### [TASK REQUIREMENTS]
Write out once more the lines running from the top of the entries below to the line with "1478x690 pixels.", both ends included.

--------------------

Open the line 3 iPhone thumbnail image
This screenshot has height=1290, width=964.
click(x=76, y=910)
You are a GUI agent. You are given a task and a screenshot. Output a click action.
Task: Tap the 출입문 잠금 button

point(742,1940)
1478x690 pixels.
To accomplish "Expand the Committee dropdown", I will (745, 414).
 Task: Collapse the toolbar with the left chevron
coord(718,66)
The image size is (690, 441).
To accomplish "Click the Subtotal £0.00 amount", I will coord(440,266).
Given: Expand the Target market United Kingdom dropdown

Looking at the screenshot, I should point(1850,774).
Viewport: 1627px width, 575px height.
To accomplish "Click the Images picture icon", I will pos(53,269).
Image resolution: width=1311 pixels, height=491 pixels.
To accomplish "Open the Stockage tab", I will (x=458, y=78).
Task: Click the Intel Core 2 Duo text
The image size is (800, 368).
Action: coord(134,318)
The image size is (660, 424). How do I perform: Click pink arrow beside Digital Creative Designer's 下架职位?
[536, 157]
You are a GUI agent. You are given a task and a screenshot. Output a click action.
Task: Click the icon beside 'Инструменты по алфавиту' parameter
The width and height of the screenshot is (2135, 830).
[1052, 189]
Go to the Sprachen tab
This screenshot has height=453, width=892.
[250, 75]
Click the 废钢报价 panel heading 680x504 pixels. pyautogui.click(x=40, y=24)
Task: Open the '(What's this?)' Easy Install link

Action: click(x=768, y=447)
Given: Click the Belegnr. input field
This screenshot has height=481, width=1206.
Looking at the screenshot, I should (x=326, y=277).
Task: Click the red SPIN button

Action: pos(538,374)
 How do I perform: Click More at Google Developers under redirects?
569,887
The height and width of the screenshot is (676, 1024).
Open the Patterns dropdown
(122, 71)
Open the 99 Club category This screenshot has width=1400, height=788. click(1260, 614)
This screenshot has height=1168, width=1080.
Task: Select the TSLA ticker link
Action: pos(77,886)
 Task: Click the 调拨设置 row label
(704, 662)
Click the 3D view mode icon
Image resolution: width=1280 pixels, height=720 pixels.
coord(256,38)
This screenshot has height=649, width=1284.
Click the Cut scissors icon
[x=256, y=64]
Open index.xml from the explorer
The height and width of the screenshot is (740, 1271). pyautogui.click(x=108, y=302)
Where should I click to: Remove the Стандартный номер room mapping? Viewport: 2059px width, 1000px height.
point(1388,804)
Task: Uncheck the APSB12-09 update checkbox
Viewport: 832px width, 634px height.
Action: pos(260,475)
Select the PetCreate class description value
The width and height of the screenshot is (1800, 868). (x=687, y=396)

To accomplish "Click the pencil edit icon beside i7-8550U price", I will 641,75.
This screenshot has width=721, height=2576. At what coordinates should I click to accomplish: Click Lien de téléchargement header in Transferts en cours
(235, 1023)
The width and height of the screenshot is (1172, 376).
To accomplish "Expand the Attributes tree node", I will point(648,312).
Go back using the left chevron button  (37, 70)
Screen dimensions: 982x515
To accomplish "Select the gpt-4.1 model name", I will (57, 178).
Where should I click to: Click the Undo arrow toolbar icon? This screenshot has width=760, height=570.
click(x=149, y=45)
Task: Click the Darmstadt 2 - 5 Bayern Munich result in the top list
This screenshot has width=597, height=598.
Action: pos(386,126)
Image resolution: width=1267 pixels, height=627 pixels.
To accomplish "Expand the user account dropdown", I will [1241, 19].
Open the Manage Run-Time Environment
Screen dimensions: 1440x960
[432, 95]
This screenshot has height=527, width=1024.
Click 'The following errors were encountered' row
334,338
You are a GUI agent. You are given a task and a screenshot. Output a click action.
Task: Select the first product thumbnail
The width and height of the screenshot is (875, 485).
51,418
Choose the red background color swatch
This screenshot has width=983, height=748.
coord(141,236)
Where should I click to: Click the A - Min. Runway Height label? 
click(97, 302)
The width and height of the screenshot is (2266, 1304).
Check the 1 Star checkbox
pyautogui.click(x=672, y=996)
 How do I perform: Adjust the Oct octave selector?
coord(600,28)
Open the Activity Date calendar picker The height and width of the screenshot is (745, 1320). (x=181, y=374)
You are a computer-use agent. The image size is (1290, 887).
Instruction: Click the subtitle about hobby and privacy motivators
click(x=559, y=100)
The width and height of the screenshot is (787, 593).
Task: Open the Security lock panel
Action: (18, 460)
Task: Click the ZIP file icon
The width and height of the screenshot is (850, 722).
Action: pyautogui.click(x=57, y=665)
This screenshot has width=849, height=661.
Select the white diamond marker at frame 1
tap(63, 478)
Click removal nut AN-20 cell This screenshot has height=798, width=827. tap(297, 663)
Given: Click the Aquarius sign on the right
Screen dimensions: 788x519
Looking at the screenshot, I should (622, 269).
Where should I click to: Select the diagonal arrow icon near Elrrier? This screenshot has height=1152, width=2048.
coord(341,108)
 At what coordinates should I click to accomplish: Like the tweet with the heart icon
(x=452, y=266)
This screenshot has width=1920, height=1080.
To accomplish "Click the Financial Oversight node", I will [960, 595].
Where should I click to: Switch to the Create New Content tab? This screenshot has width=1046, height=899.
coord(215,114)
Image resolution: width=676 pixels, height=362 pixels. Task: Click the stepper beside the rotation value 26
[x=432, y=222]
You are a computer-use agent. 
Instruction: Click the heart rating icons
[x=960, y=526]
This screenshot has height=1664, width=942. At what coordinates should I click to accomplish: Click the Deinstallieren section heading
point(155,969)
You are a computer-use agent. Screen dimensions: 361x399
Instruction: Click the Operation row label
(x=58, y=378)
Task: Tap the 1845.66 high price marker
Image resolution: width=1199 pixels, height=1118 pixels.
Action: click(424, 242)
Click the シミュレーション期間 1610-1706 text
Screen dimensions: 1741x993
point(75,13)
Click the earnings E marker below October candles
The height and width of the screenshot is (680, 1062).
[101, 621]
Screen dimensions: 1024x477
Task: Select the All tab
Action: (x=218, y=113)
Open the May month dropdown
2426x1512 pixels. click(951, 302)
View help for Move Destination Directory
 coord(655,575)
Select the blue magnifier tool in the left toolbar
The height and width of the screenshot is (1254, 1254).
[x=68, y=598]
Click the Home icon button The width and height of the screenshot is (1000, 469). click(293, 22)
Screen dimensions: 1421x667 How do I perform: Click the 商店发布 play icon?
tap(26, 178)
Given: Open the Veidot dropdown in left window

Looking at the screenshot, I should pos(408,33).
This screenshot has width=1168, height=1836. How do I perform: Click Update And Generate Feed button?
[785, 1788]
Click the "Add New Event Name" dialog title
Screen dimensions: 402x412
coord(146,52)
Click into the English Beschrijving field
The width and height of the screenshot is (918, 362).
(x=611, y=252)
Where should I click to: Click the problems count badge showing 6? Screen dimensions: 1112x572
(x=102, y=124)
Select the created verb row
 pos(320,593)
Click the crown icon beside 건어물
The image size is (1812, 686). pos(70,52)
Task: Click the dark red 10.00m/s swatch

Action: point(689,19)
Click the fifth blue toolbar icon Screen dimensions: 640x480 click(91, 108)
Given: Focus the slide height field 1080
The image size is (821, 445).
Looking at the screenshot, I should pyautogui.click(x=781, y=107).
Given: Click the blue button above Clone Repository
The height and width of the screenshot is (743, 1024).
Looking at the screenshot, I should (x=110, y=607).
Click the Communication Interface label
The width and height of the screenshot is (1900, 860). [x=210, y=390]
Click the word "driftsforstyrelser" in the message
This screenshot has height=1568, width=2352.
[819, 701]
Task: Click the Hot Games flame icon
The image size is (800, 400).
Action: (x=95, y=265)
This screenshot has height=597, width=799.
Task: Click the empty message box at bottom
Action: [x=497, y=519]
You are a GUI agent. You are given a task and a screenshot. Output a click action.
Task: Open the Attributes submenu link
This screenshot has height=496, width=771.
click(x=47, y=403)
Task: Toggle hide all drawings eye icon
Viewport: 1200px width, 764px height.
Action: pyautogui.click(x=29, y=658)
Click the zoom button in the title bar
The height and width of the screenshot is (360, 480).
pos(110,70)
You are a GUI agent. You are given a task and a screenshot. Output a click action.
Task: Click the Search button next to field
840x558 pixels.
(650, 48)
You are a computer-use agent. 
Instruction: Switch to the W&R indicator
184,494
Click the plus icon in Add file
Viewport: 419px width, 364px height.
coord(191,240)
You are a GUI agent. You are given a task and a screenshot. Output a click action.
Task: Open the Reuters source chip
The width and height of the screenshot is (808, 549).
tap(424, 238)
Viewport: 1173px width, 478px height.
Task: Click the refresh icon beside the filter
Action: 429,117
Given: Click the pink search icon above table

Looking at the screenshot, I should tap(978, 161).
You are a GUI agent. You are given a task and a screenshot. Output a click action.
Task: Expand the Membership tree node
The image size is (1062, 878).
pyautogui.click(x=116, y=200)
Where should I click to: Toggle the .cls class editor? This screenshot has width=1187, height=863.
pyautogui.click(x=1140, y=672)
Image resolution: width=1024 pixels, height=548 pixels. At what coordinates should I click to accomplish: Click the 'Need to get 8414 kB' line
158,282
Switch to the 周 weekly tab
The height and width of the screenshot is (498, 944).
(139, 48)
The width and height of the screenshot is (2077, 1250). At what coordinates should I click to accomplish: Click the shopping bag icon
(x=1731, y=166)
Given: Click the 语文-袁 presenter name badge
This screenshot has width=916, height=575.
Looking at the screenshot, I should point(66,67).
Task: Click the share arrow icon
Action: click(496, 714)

--------------------

### [RESULT]
Open the line 3 iPhone thumbnail image
This screenshot has height=1290, width=964.
click(x=76, y=910)
You are a GUI agent. You are given a task and a screenshot. Output a click action.
Task: Tap the 출입문 잠금 button

point(742,1940)
1478x690 pixels.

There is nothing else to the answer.